#### ЗАДАНИЯ
- a) Выведите дословно фрагмент текста о Раевском, начиная со слов «Олонки. Первый декабрист» и заканчивая словами «Пушкин при входе.».
- b) Пожалуйста, ответьте по тексту о Раевском на вопросы:
(i) Кто вышел встретить и узнать, кто пришёл к дверям Раевского?
(ii) Кто прислал за юнкерами, сидевшими в карцере?
(iii) Каким школам был начальником майор Раевский?
- c) Определите, согласуются ли с текстом о Раевском утверждения ниже. Каждый ответ — «да» или «нет» с точной цитатой, которая это решает.
(i) Инзов настаивал на аресте Пушкина.
(ii) Пушкин признался, что подслушал разговор.
(iii) Раевский велел не выпускать юнкеров из карцера.

Олонки. Первый декабрист

Юрий Леонтьев
              ОЛОНКИ.  «ПЕРВЫЙ ДЕКАБРИСТ»

                «…Где власть с надменною улыбкой
                За слово, мысль, за смелый взор 
                Грозит допросами и пыткой…»
 
                Из обращения Раевского к Пушкину
 
Около девяти часов пополудни  кто-то постучался у моих (Раевского) дверей.
Арнаут (албанец) вышел встретить и узнать, кто пришёл.               
- Здравствуй, душа моя! – сказал Пушкин при входе.
- Здравствуй, Александр Сергеевич, что нового?
- Новости есть, но дурные. Вот почему я прибежал к тебе.
- Доброго я ничего ждать не могу после бесчеловечных пыток Сабанеева…  но что такое?
- Вот что: Сабанеев сейчас уехал от генерала (Инзова). Дело шло о тебе (в Кишинёве ссыльный Пушкин был отдан на руки наместнику Бессарабской области генерал-лейтенанту Инзову – авт.).  Я не охотник подслушивать, но, слыша твоё имя, часто повторяемое, признаюсь, согрешил – приложил ухо. Сабанеев утверждал, что тебя непременно надо арестовать; наш Инзушко, ты знаешь, как он тебя любит, отстаивал тебя горою.
«Долго ещё продолжался разговор, я многого не дослышал, но из последних слов Сабанеева ясно уразумел, что ему приказано, что ничего открыть нельзя, пока ты не арестован», - вспоминал Владимир Раевский свой разговор с Пушкиным.
Незадолго до предупреждения Пушкина к майору Раевскому, начальнику дивизионных школ, использовавших метод взаимного обучения для нижних чинов (так называемых ланкастерских школ – авт.), пришёл старший юнкер Шпажинский.
- Прикажите ли выпустить юнкеров из карцера? Генерал Сабанеев прислал за ними.
- Приказываю. Юнкеров отпустите к Сабанееву.

[Элементы, перечисленные в наборе данных]
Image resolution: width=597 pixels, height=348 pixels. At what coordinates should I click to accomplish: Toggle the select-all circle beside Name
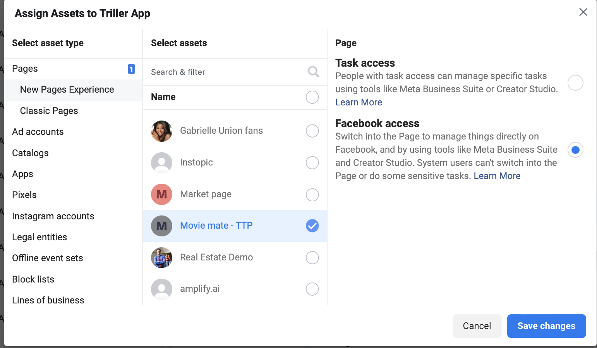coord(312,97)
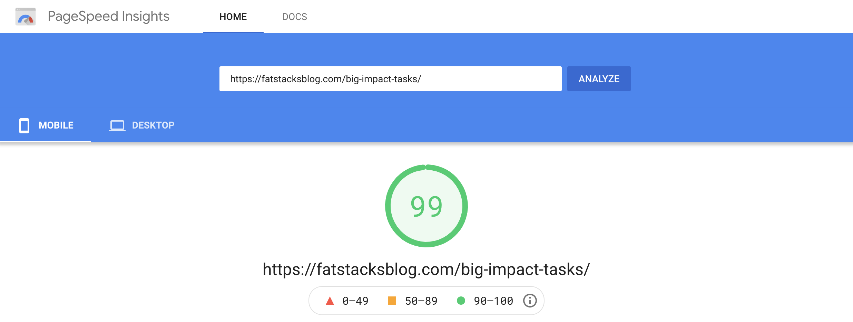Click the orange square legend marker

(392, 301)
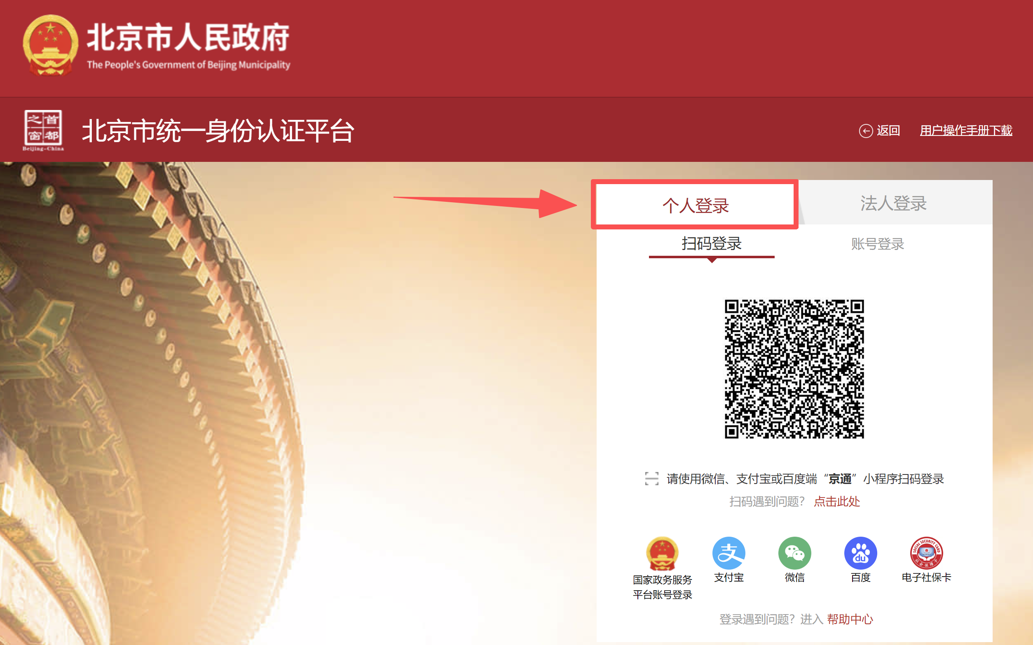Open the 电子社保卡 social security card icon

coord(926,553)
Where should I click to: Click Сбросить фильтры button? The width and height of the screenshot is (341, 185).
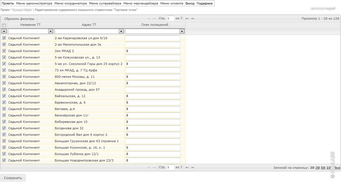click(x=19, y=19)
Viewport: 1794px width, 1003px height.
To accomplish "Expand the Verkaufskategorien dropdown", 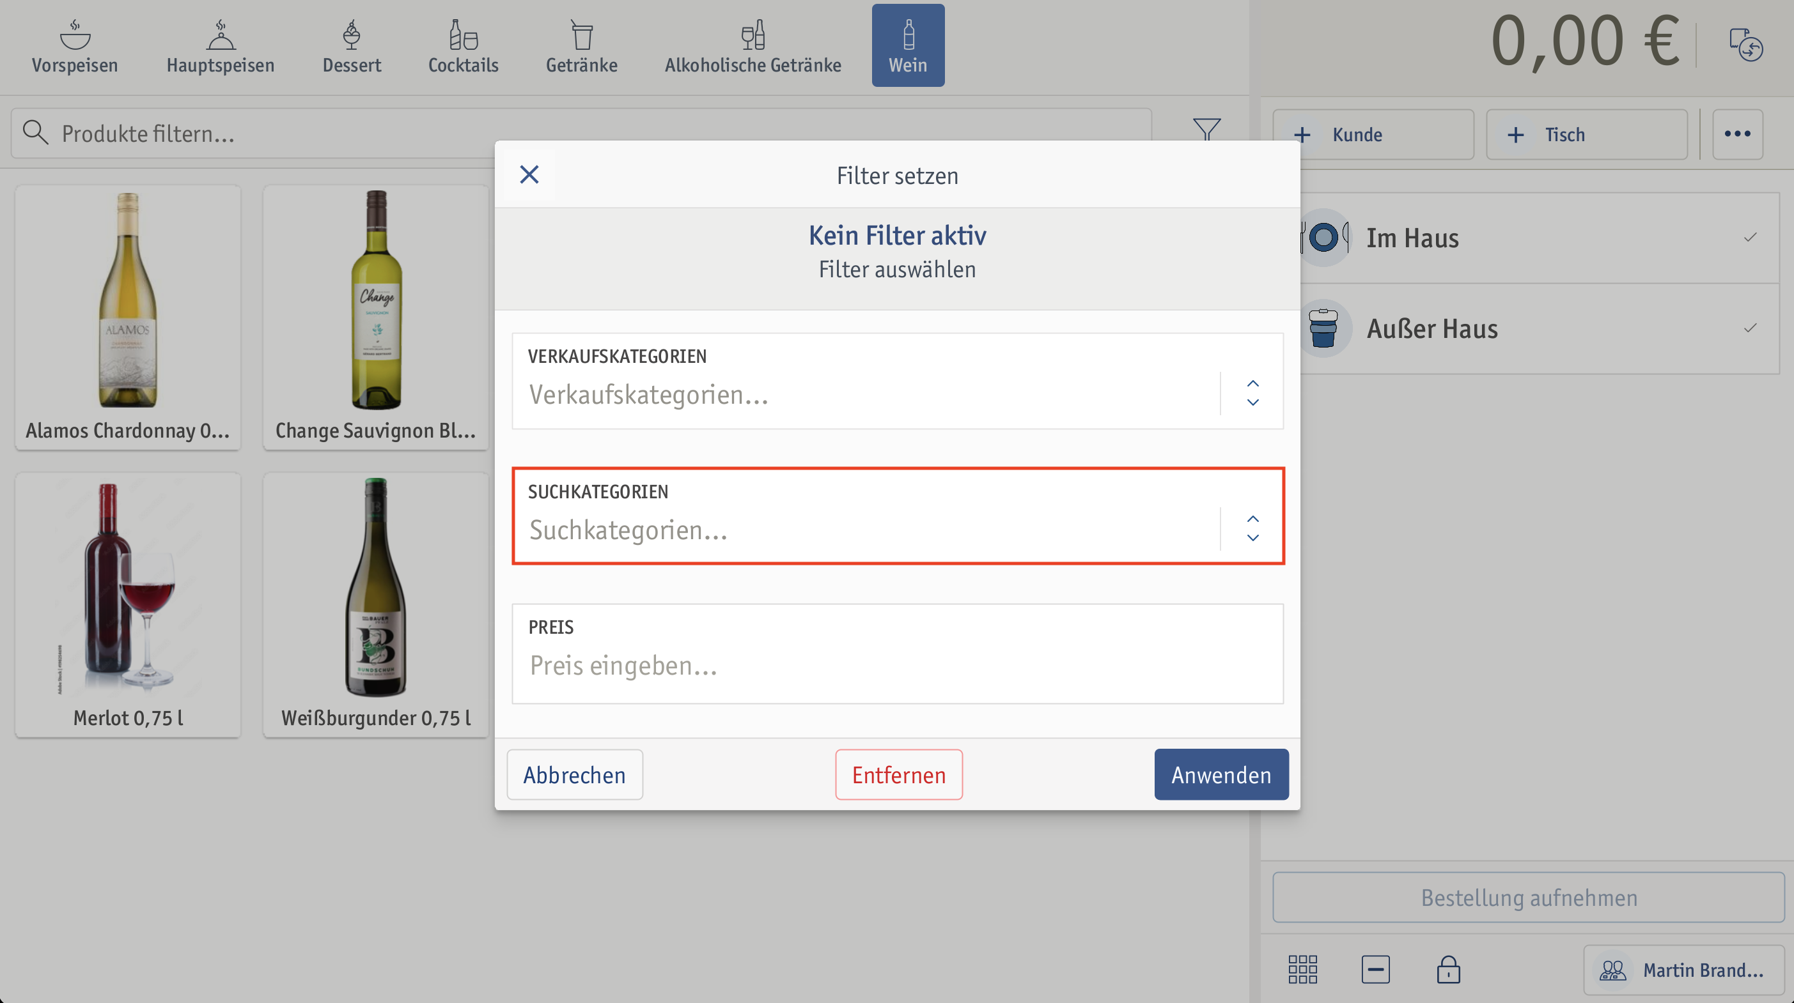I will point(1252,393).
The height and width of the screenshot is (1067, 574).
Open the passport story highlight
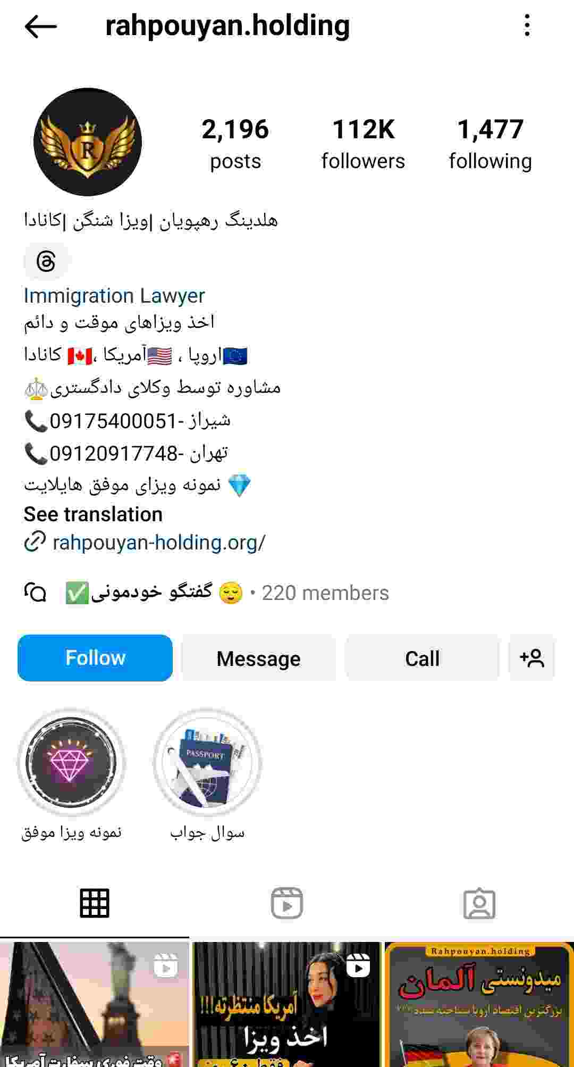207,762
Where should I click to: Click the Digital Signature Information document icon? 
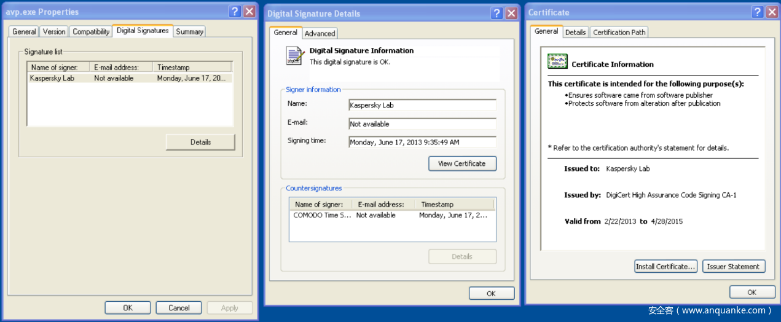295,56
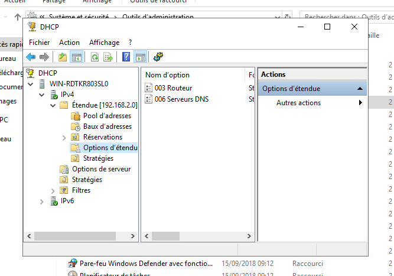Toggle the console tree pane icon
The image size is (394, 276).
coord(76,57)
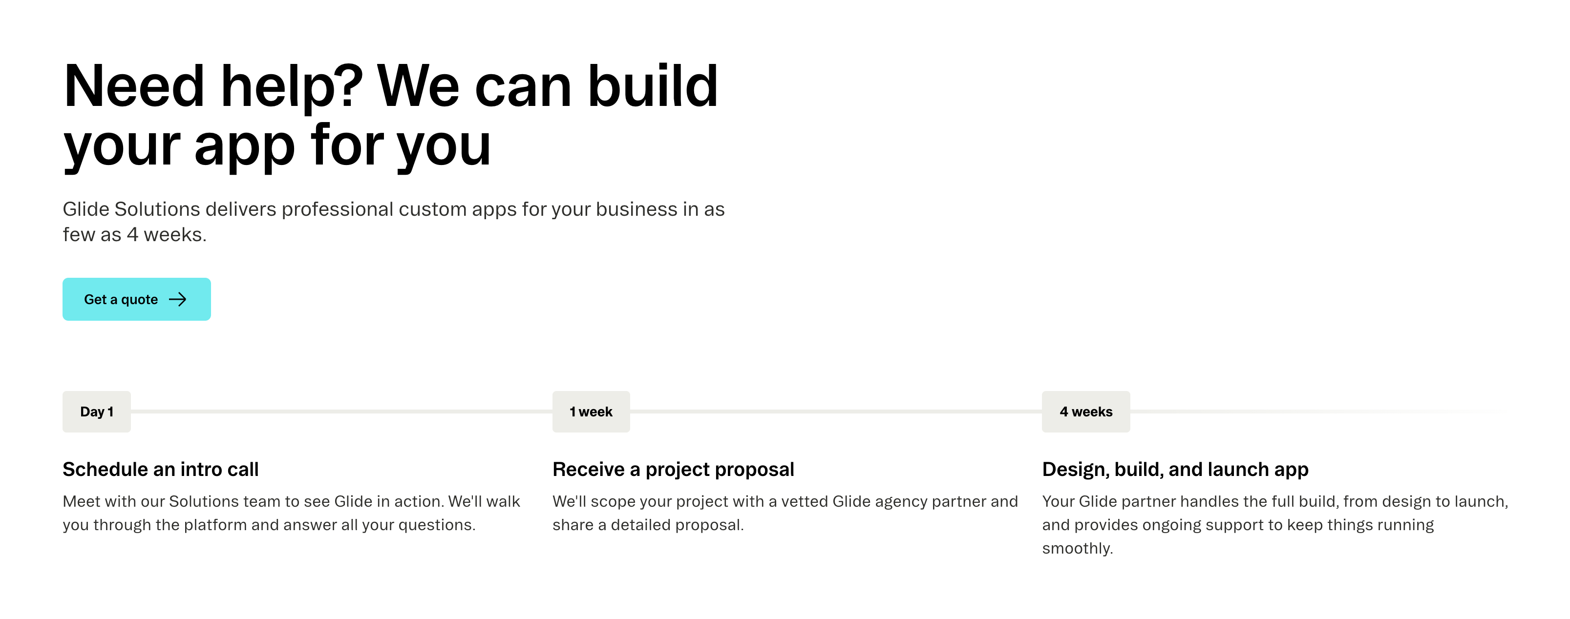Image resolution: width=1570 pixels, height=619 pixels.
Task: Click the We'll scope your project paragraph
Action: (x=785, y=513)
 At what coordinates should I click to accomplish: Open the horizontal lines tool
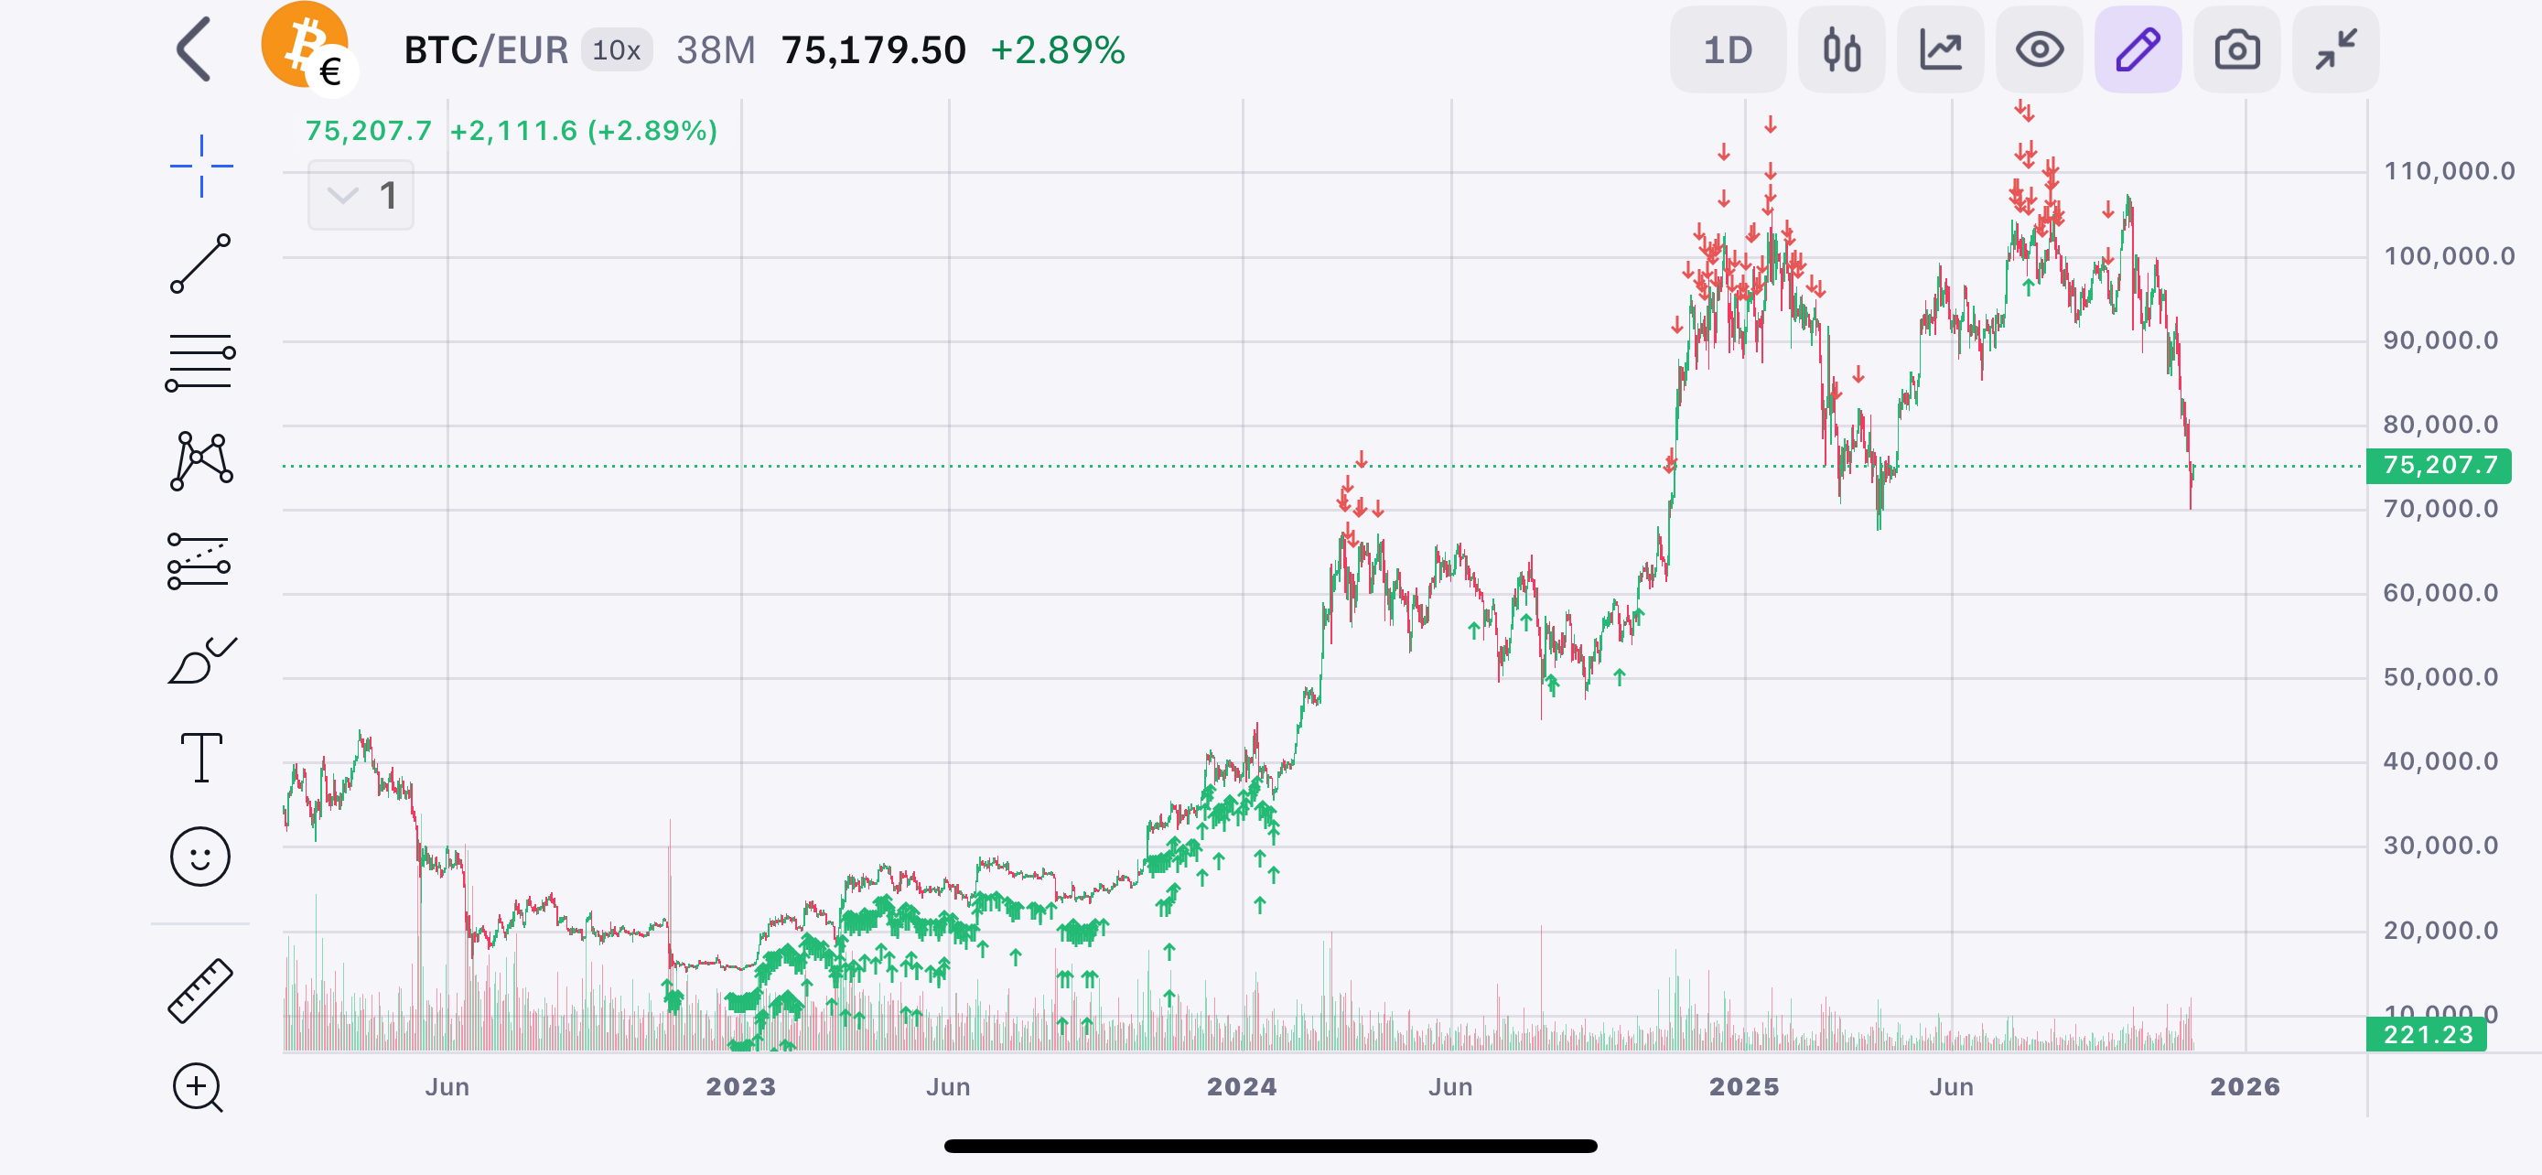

#### ОТВЕТЫ К ЗАДАНИЯМ
- a)
Олонки. Первый декабрист

Юрий Леонтьев
              ОЛОНКИ.  «ПЕРВЫЙ ДЕКАБРИСТ»

                «…Где власть с надменною улыбкой
                За слово, мысль, за смелый взор 
                Грозит допросами и пыткой…»
 
                Из обращения Раевского к Пушкину
 
Около девяти часов пополудни  кто-то постучался у моих (Раевского) дверей.
Арнаут (албанец) вышел встретить и узнать, кто пришёл.               
- Здравствуй, душа моя! – сказал Пушкин при входе.

- b)
(i) Арнаут (албанец).
(ii) Генерал Сабанеев.
(iii) Дивизионным школам, использовавшим метод взаимного обучения для нижних чинов (так называемым ланкастерским школам).

- c)
(i) Нет: «наш Инзушко, ты знаешь, как он тебя любит, отстаивал тебя горою».
(ii) Да: «признаюсь, согрешил – приложил ухо».
(iii) Нет: «Приказываю. Юнкеров отпустите к Сабанееву».